Effetto virus: Holland America Line vende quattro navi della flotta

Le quattro navi di Holland America Line si aggiungono così alla Costa Victoria, ceduta ad una controllata di San Giorgio del Porto (papabile per la demolizione) a giugno, e alla Oceana di P&O Cruises venduta poche settimane fa ad uno sconosciuto acquirente

di Matteo Martinuzzi

Trieste - Holland America Line, premium brand del gruppo Carnival Corporation & Plc., ha annunciato la vendita di ben quattro unità della flotta. Nel dettaglio si tratta di due unità della classe “S”, Masdaam (55.575 t.s.l.) e Veendam (57.092 t.s.l.) che verranno trasferite ad un nuovo proprietario sconosciuto entro la fine di agosto e di due unità di classe “R”, Amsterdam (62.735 t.s.l.) e Rotterdam (61.859 t.s.l.) che verranno acquistate da Fred. Olsen Cruise Line nel corso del mese di settembre. Le unità in questione sono entrate in servizio tra il 1993 e il 2001, tutte realizzate da Fincantieri: la Maasdam a Monfalcone e le altre tre a Marghera. Per la compagnia battente bandiera olandese si tratta di un’importante riduzione della flotta che passa da 14 a 10 navi nel giro di due mesi. Verranno perse così ben 237.261 tonnellate di stazza lorda per un totale di 5.400 letti bassi. Questa emorragia verrà solo parzialmente coperta dalla consegna da parte di Fincantieri di una terza nave di classe “Pinnacle” da quasi 100.000 t.s.l e 2.666 letti bassi: al momento la sua entrata in servizio è prevista alla fine del 2021, ma potrebbe essere posticipata a causa dell’emergenza Covid. Nei prossimi giorni la compagnia procederà alla cancellazione degli itinerari attualmente programmati per le quattro navi prossime alla cessione, fatta eccezione per alcuni viaggi selezionati che verranno comunque operati a bordo di altre unità del marchio. Tra questi anche il giro del mondo 2021, in principio assegnato all’Amsterdam e che ora si svolgerà con la Zaandam ma nel 2022, saltando così un anno. Invece il grand voyage d’Africa schedulato per il 10 ottobre 2021 verrà ora affidato alla Zaandam nelle stesse date. Fred. Olsen Cruise Line invece potrà svecchiare la propria flotta con due navi di classe entrate in servizio nel 1997 e nel 2001. La prima verrà battezzata Borealis (l’ex Rotterdam) e la seconda Bolette (l’ex Amsterdam). Due delle vecchie navi di Fred. Olsen invece saranno ritirate dal servizio, anche se la compagnia non ha specificato quali ma sono in pole le vecchie Black Watch (classe 1972) e Boudicca (classe 1973).
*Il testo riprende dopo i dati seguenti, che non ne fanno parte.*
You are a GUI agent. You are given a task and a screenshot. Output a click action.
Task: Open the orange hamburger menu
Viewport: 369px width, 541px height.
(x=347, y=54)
Per il gruppo Carnival si delinea sempre più il piano di riduzione della flotta di 13 navi da crociera annunciato da Arnold Donald. Le quattro navi di Holland America Line si aggiungono così alla Costa Victoria, ceduta ad una controllata di San Giorgio del Porto (papabile per la demolizione) a giugno, e alla Oceana di P&O Cruises venduta poche settimane fa ad uno sconosciuto acquirente (si vocifera ad un operatore greco neofita nel campo delle navi da crociera). Inoltre è notizia dell’ultima ora anche la cessione di Costa neoRomantica a Celestyal Cruises. Se aggiungiamo a questa lista Carnival Fantasy e Carnival Inspiration che dovrebbero essere state vendute per la demolizione in Turchia, abbiamo già definito 9 delle navi in procinto di abbandonare il gruppo crocieristico numero uno al mondo. In questo modo Carnival, con una flotta di oltre 100 navi divise tra 9 marchi, ridurrebbe la sua capacità di circa il 9%. Finora la sua media delle cessioni era di circa 2 navi all’anno: tra il 2006 e il 2018 il gruppo di Arison si era “liberato” di 28 unità.
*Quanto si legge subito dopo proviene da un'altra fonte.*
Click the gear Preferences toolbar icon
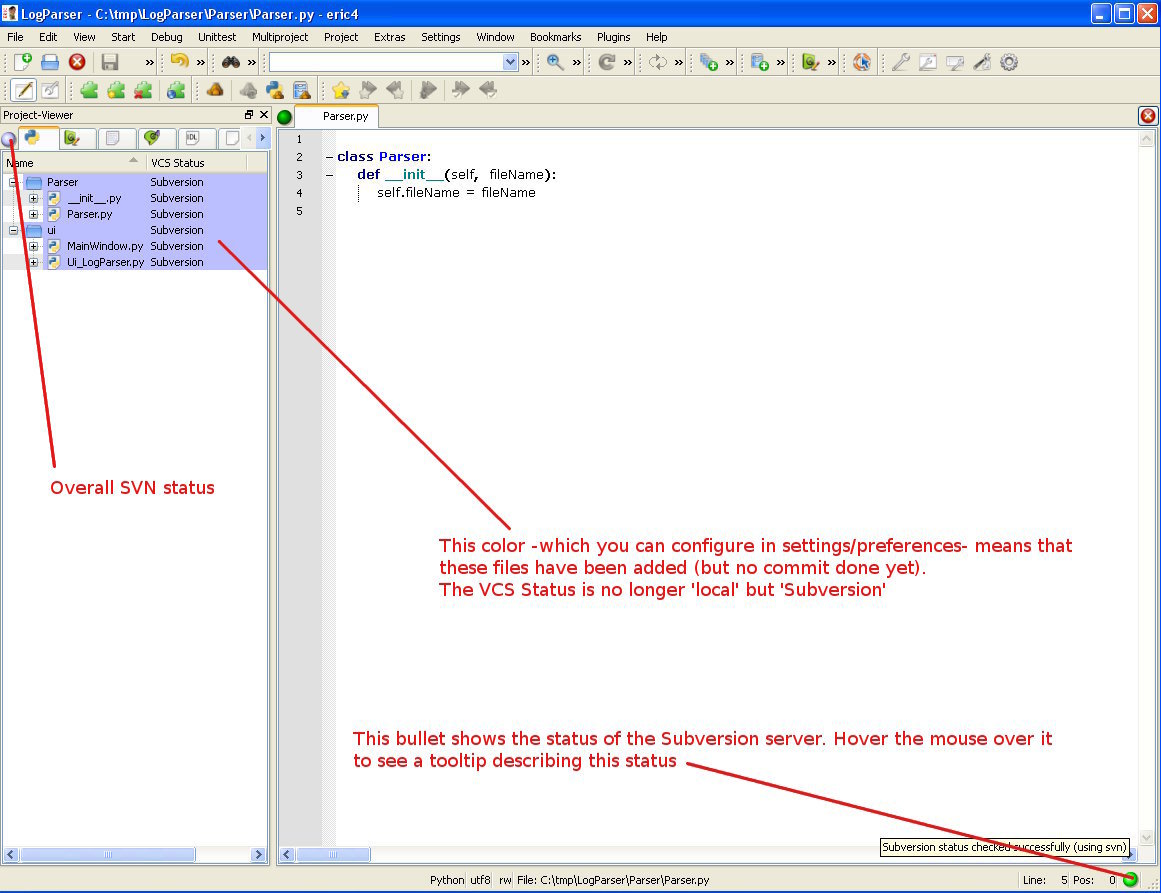This screenshot has width=1161, height=893. pos(1009,62)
Purtroppo lo scoppio della pandemia di Coronavirus ha acellerato questo trend; la compagnia crocieristica sta cercando in tutti i modi di ridurre i costi visto le perdite che sta registrando a causa del fermo delle flotte. Quindi la vendita delle navi più vecchie e meno commercialmente remunerative è un’esigenza imprescindibile per tenere il più possibile i conti in ordine nell’attesa della ripartenza. Sarà da vedere nelle prossime settimane se anche la cessione, annunciata prima di questa crisi epocale, di Pacif Dawn e Pacific Aria di P&O a CMV sarà confermata. Infatti le due navi dovevano passare alla flotta britannica nel 2021, ma al momento CMV sta subendo una grave crisi finanziaria che mette in dubbio la sua sopravvivenza.